> **Given task 1**: Return these lines of the records exactly, beginning at the line that has "Where should I click to: Open" and stopping after the last line of the records.

> **Document segment**:
▬▬▬
Reserve Bank of Australia Governor Glenn Stevens
Glenn Stevens, governor of the Reserve Bank of Australia. Photographer: Patrick Hamilton/Bloomberg

Aug. 3 (Bloomberg) -- Reserve Bank of Australia Governor Glenn Stevens signaled he will raise interest rates when global risks dissipate, a message dismissed by a bond market seeing an escalation in risks among the nation’s trading partners.

Stevens held the overnight cash rate target at 4.75 percent yesterday and for the first time since October -- a month before the last increase in borrowing costs -- cited in his statement the prospect of raising the benchmark. He indicated an “acute sense of uncertainty in global financial markets” had stayed his hand.

With U.S. growth struggling to rebound from a near-stall, and ratings companies further cutting euro-area debt grades, interbank cash-rate futures are pricing in an RBA rate cut by year-end. At stake for who’s right on the outlook are prospects for mortgage holders and retailers, who will be hit by any further boost to the developed world’s highest borrowing costs.

“A tightening bias is clear,” said Paul Bloxham, chief economist for HSBC Holdings Plc in Sydney and a former RBA official who sees a rate rise in the fourth quarter. “The policy choice of ‘least regret’ in this environment is to sit on your hands -- hiking rates would have been very bold, perhaps foolhardy, given the U.S. debt situation and recent weaker domestic sentiment.”
▬▬▬
> **Given task 2**: Retype the passage from the Reserve Bank rate article word for word, beginning at the words "Aug. 3 (Bloomberg)" and stopping after "nation’s trading partners.".
▬▬▬
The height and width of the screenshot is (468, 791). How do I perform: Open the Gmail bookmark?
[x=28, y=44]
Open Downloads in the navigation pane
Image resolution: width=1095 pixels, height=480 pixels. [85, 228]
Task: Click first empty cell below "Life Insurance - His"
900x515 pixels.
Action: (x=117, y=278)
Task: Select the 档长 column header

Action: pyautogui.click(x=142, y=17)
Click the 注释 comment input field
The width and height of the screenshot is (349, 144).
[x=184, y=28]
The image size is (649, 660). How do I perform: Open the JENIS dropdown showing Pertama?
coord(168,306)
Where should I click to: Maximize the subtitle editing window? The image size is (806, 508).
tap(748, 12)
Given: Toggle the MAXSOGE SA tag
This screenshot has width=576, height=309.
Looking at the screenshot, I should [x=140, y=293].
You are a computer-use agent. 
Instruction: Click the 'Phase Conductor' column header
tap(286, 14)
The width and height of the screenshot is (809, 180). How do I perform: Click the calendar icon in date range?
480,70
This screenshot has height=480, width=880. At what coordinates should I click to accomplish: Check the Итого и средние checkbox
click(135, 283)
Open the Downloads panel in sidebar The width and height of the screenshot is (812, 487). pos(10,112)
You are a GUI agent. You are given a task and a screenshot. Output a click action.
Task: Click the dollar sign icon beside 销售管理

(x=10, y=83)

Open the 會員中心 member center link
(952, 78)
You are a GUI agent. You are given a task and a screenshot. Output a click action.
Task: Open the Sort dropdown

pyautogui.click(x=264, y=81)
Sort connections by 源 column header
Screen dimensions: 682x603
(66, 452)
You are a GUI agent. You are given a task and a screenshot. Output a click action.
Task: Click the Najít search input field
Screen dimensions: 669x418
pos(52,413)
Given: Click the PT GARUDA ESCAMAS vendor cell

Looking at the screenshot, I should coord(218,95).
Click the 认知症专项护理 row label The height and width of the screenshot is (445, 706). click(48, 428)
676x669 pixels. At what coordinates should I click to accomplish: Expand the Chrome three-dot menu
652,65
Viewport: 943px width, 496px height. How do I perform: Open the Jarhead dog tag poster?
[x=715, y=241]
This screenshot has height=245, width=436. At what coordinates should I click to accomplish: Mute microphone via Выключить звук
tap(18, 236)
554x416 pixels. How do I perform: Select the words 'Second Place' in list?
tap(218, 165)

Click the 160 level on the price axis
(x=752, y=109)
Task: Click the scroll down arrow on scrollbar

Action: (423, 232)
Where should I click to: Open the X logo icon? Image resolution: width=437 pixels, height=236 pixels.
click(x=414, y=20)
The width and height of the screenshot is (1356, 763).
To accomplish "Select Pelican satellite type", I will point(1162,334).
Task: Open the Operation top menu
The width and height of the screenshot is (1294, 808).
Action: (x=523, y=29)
▬▬▬
> **Written solution 1**:
Where should I click to: Open the X logo icon? Image resolution: width=437 pixels, height=236 pixels.
click(x=414, y=20)
The width and height of the screenshot is (1356, 763).
To accomplish "Select Pelican satellite type", I will point(1162,334).
Task: Open the Operation top menu
The width and height of the screenshot is (1294, 808).
Action: (x=523, y=29)

> **Written solution 2**:
Aug. 3 (Bloomberg) -- Reserve Bank of Australia Governor Glenn Stevens signaled he will raise interest rates when global risks dissipate, a message dismissed by a bond market seeing an escalation in risks among the nation’s trading partners.